Bugün Hürriyet'te, Türkiye'nin en tanınmış Alzheimer uzmanlarından biri olan Prof. Murat Emre ile Yener Süsoy'un yaptığı söyleşiyi okudum.

Prof. Emre, ‘‘Ecevit'in Alzheimer olduğunu sanmıyorum. Gördüğüm kadarıyla belli ölçüde Parkinson belirtileri var’’ diyor.

Bu sözler, benim o günkü gözlemimi doğrular nitelikte.

Başbakan Ecevit'in, ‘‘Alzheimer'dan kaynaklanan bir zihni meleke kaybı olduğunu’’ sanmıyorum.

Ancak bir başka gerçek var.

Başbakan'ın fiziki yaşı, normal yaşına göre daha ilerde.

Bunda belki de yıllardır süren beslenme alışkanlıklarının etkisi var.

Ben devlet yönetiminde ‘‘gençlik fetişizmi’’ yapmanın doğru olmadığı görüşündeyim.

Çünkü devlet idare etme sanatında, tecrübenin ve yıllarla kazanılan davranış bilgilerinin önemli bir yeri var.

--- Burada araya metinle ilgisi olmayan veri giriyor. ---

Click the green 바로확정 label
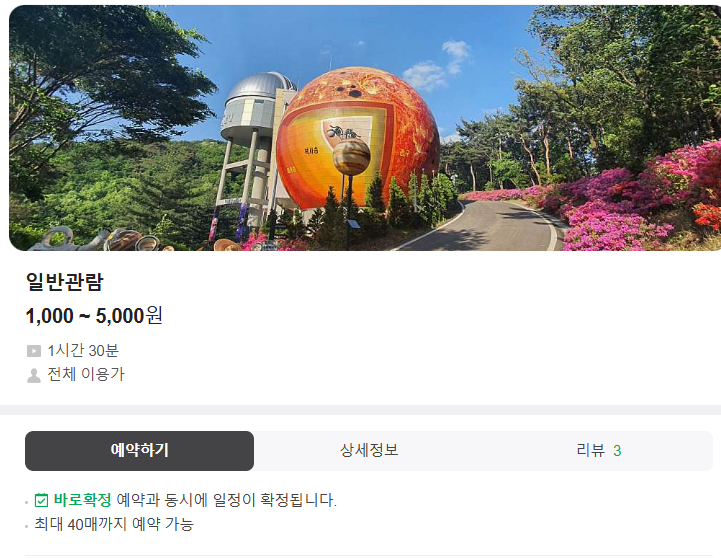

Nitekim Ecevit, son üç dört yıl içinde, yılların kendisine verdiği ‘‘sakinlikle’’ birçok krizin aşılmasını sağladı.

Yani bana göre, Ecevit'in yaş yorgunluğu dışında devlet yönetimi açısından bir sorunu yok.

Zaten şu sıra onun yerine konacak bir alternatifinin bulunduğunu da sanmıyorum.

Bu yazıdan bir sonuç çıkarmak gerekirse şunu söyleyebilirim:

Eğer Ecevit ayakkabılarını unutur, çorapla yürümeye kalkarsa, bu elbette haber olur.

Bazı insanlar, Ecevit'in çok yorgun olduğunu, artık yerini daha genç bir siyasetçiye bırakmasının doğru olacağını da söyleyebilir.

DÜZE ÇIKTIĞIMIZDA

Ama bütün siyasi riskleri alarak uyguladıkları acıtıcı ekonomik programın bu en kritik anında, Ecevit ve ortaklarından bunu beklemek insafsızlık olur.

Tabii ülke düzlüğe çıktığında Ecevit'in bunu yapması, artık bir fedakárlık değil, gerçekçilik olacaktır.